◆ WORK ITEM ◆
The records below must be returned exactly, with every picture left out.

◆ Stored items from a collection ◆
· · · · ·

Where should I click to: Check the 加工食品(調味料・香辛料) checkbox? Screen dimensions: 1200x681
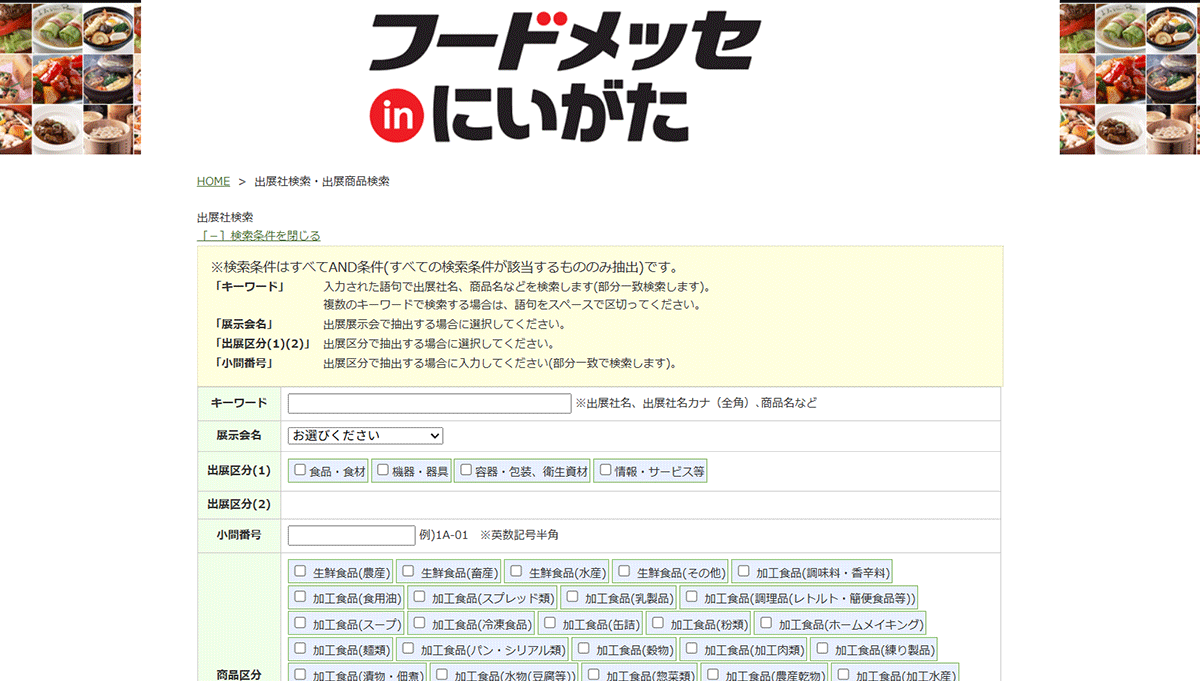(743, 571)
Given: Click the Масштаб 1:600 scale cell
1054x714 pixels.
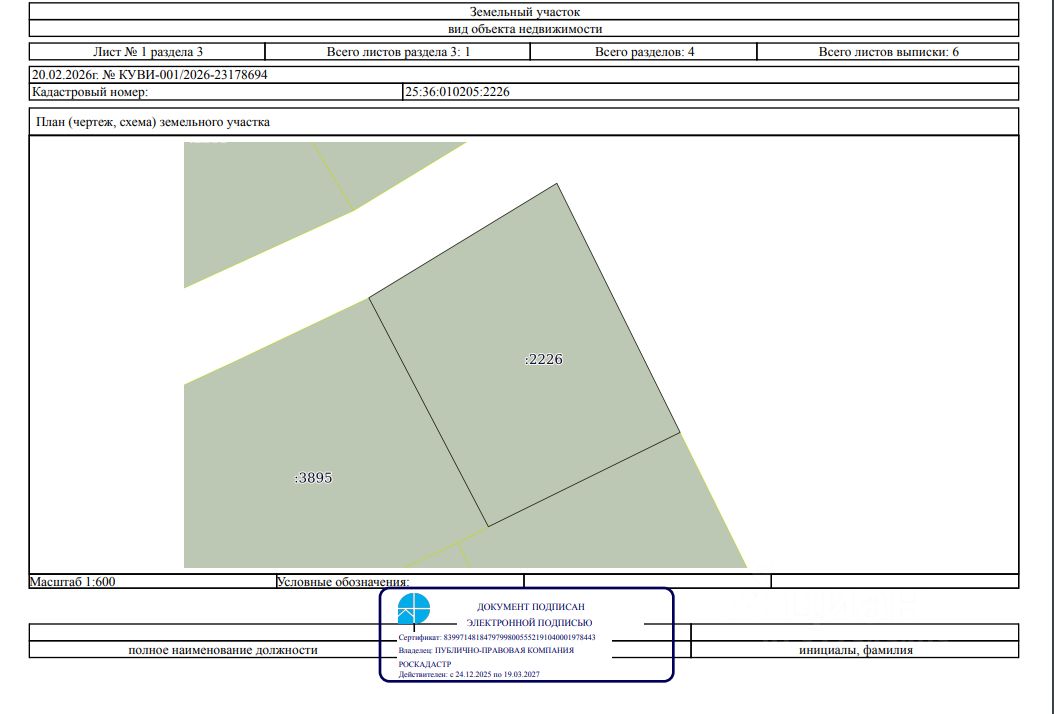Looking at the screenshot, I should click(x=153, y=582).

· · · · ·

◆ COMPLETED EXERCISE ◆
Where should I click to: Check the 加工食品(調味料・香辛料) checkbox? Screen dimensions: 1200x681
(743, 571)
Given: Click the Масштаб 1:600 scale cell
1054x714 pixels.
Looking at the screenshot, I should click(x=153, y=582).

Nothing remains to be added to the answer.